» Stated problem 1:
Update the blog excerpt by reproducing it starting with "I was almost" and going on through "to work with.", replacing "parcel" with "package".
» Stated problem 2:
In the blog excerpt, at which station did the camera team get off the train?

» Page extract:
┌──

I’ve also been wasting time reading www.railcar.co.uk - a site telling far more than you ever wanted to know about diesel multiple units.

I was almost on TV today

Friday, May 24th, 2002

Visited some former colleagues at SX3 in Alderley Edge. I had to pick up a parcel containing six Roco Swiss BLS EWivs which had been mistakenly delivered to my former workplace, as good an excuse as any to have a beer at lunchtime with some of the people I used to work with.

On the way home I decided to take a detour, and ride the famous train from Stockport to Stalybridge. This is one of the (in)famous so-called ‘parlimentary trains’, a ghost train run as a token service on a line to avoid having to get a parlimentary act to close it. This one runs one a week, on a Friday afternoon, in one direction only.

Today must have been a slow news day; Granada TV decided feature it on their evening local news programme, and they had a camera team on board. After filming the interior of the train as it set off (and carefully not using any pictures with me in it!), they got off at the forlorn and weed-strewn station at Denton.

Who or what would you put in Room 101?

Thursday, May 23rd, 2002

For non-Brits, Room 101 is the BBC programme hosted by Paul Merton in which the week’s guest is invited to nominate half a dozen things they hate to be dropped in it. A few people have become infamous, like Anne Robinson nominating the Welsh, or Michael Grade nominating Dr Who - “We’ve seen Star Wars, we’ve seen ET, then we had these cardboard things clonking across the floor. I hate sci-fi anyway. So I cancelled it”.

What would I put in Room 101?

First up, music journalists.

└──

» Listing:
┌──

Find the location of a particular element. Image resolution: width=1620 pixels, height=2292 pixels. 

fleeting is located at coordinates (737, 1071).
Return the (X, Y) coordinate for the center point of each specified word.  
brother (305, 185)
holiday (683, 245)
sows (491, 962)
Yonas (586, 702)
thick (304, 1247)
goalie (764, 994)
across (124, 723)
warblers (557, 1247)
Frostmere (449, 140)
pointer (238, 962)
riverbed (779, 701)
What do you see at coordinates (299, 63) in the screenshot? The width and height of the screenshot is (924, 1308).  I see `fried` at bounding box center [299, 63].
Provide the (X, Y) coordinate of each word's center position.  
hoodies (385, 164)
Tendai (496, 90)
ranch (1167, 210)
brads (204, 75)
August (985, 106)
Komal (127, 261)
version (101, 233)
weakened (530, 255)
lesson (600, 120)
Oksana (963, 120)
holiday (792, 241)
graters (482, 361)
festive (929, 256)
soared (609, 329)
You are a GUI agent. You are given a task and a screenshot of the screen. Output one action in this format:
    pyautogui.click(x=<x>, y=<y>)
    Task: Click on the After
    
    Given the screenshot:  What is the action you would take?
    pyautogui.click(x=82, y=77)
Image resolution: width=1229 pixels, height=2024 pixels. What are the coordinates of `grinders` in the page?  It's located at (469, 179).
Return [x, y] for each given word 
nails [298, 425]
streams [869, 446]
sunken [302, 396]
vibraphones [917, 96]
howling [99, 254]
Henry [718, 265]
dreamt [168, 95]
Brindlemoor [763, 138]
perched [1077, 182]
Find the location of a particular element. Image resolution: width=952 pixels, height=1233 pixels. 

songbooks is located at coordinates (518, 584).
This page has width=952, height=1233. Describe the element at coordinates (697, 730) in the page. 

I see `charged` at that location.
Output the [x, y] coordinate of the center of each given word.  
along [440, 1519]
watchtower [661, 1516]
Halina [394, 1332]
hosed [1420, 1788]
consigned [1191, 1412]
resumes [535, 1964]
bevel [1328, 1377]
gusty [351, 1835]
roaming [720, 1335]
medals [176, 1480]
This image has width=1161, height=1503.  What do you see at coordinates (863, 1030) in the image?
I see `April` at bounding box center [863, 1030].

└──

» Worked answer 1:
I was almost on TV today

Friday, May 24th, 2002

Visited some former colleagues at SX3 in Alderley Edge. I had to pick up a package containing six Roco Swiss BLS EWivs which had been mistakenly delivered to my former workplace, as good an excuse as any to have a beer at lunchtime with some of the people I used to work with.

» Worked answer 2:
At the forlorn and weed-strewn station at Denton.